Nice!! Enjoy brother! :tu


----------



## l330n (Mar 24, 2011)

NiCE! :rofl:


----------



## Tan18_01 (Jun 2, 2011)

Very nice.
Those are some mighty fine sticks.


----------



## Oldmso54 (Jul 31, 2010)

I do just have to throw this out there = Does anyone else find it odd that Ken always has the "scream" mask on in all his pics??? :der:


----------



## max gas (Apr 11, 2011)

Oldmso54 said:


> I do just have to throw this out there = Does anyone else find it odd that Ken always has the "scream" mask on in all his pics??? :der:


It's a Friday the 13th mask. Get it right Shawn! :mod:


----------



## Cigar Noob (May 22, 2011)

:clap2: congrats detective.


----------



## djangos (Mar 14, 2011)

max gas said:


> It's a Friday the 13th mask. Get it right Shawn! :mod:


HaHa It is Jason's mask!!


----------



## gasdocok (May 14, 2011)

max gas said:


> Congrats on figuring out the herfabombers identity, Ken. Those are some good looking sticks. How do we know that those aren't 5 house sticks from his local B&M and he sent along bands from sticks that he's smoked?
> 
> Enjoy those sticks, you deserve them for cracking the case. Nice hit Pete.

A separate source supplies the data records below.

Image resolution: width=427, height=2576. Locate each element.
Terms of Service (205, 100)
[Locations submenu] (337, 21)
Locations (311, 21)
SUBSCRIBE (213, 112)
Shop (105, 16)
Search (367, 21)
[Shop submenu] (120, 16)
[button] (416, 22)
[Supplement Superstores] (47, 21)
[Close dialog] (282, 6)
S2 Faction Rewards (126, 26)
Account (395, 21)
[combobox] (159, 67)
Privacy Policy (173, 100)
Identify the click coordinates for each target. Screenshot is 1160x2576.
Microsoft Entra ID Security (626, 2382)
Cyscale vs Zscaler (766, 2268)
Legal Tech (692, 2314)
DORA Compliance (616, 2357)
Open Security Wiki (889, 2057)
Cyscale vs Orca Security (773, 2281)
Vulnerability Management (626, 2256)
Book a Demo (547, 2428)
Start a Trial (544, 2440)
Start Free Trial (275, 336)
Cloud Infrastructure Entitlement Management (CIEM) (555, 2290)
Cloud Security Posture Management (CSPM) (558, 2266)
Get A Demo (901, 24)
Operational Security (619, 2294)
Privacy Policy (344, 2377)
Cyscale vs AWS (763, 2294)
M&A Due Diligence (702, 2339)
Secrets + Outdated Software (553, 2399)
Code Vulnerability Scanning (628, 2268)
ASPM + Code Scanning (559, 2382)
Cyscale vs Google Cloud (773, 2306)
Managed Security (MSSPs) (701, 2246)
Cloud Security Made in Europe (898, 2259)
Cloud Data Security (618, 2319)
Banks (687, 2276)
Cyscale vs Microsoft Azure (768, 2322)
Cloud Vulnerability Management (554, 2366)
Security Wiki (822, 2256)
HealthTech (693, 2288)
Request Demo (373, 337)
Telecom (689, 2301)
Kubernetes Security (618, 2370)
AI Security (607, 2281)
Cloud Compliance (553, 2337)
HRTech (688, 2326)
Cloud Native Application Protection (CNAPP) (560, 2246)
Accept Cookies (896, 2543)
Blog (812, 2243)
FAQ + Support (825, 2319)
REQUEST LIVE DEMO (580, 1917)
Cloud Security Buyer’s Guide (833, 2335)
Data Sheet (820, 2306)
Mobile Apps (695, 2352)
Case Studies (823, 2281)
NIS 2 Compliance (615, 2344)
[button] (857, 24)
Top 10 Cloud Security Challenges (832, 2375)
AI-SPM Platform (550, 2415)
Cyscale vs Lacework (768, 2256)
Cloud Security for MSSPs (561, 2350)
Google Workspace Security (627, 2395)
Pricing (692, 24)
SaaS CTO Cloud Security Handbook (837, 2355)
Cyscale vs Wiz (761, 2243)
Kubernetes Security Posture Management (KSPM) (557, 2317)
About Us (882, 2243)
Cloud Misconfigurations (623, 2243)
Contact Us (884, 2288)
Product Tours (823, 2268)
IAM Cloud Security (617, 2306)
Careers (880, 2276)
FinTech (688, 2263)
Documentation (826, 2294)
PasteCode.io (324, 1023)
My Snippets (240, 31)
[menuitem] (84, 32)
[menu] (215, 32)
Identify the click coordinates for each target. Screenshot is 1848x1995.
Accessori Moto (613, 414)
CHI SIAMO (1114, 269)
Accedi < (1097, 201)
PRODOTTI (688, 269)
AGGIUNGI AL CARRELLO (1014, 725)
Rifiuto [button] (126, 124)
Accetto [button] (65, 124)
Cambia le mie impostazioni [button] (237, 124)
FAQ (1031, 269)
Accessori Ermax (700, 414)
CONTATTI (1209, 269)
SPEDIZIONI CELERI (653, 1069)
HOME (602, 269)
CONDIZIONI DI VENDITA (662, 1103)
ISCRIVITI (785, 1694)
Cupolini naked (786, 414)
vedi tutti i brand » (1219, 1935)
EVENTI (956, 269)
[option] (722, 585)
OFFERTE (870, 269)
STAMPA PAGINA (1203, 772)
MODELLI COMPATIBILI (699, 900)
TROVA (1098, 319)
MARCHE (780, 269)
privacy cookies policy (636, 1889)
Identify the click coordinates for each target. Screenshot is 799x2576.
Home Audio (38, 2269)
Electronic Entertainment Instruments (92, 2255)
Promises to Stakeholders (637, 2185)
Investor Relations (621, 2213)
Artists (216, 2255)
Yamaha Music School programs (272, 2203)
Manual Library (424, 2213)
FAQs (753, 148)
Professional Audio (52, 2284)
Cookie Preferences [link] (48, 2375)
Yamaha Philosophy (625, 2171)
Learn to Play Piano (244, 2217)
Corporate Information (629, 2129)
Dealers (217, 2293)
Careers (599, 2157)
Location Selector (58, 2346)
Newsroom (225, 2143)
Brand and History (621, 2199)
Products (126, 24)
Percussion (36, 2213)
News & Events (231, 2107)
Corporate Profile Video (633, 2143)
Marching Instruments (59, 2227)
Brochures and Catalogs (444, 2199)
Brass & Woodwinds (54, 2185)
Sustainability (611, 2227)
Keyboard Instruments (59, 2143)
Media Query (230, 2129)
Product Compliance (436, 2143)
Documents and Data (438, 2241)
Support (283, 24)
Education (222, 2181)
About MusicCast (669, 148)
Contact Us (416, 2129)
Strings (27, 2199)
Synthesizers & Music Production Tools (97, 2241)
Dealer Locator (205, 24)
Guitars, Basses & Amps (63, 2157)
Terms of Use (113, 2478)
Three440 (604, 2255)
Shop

Ya know, they do look suspiciously like the Blue label B2 torpedoes on CI. 
:spy:


----------



## the_brain (May 1, 2011)

Why is it that I get scared every time I see "Herfabomber" in the subject line of a thread in this forum?


----------



## ouirknotamuzd (Jan 29, 2011)

I know it's probably too late to mention now, but the order of label/cigar was as followed:

starting with the empty finger from left to right:

Diplomatico
H. Uppmann
Montecristo
Partagas
Vegas Robaina

alphabetical order:biggrin:


----------



## FWTX (Feb 9, 2011)

ouirknotamuzd said:


> I know it's probably too late to mention now, but the order of label/cigar was as followed:
> 
> starting with the empty finger from left to right:
> 
> ...


Crap Pete I thought you were yanking my chain!!!

It didn't occur to me you recorded the order. 

This is heartbreaking.

detective?!?! MAJOR FAIL


----------



## Oldmso54 (Jul 31, 2010)

max gas said:


> It's a Friday the 13th mask. Get it right Shawn! :mod:





djangos said:


> HaHa It is Jason's mask!!


Whatever - it's some kind of horror mask & he's always wearing it! Is that not odd??


----------



## FWTX (Feb 9, 2011)

REDEMPTION!!!
Maybe I'm more of the forensic type.

(before unbagging)


making the correct order - in reverse (double check me Pete)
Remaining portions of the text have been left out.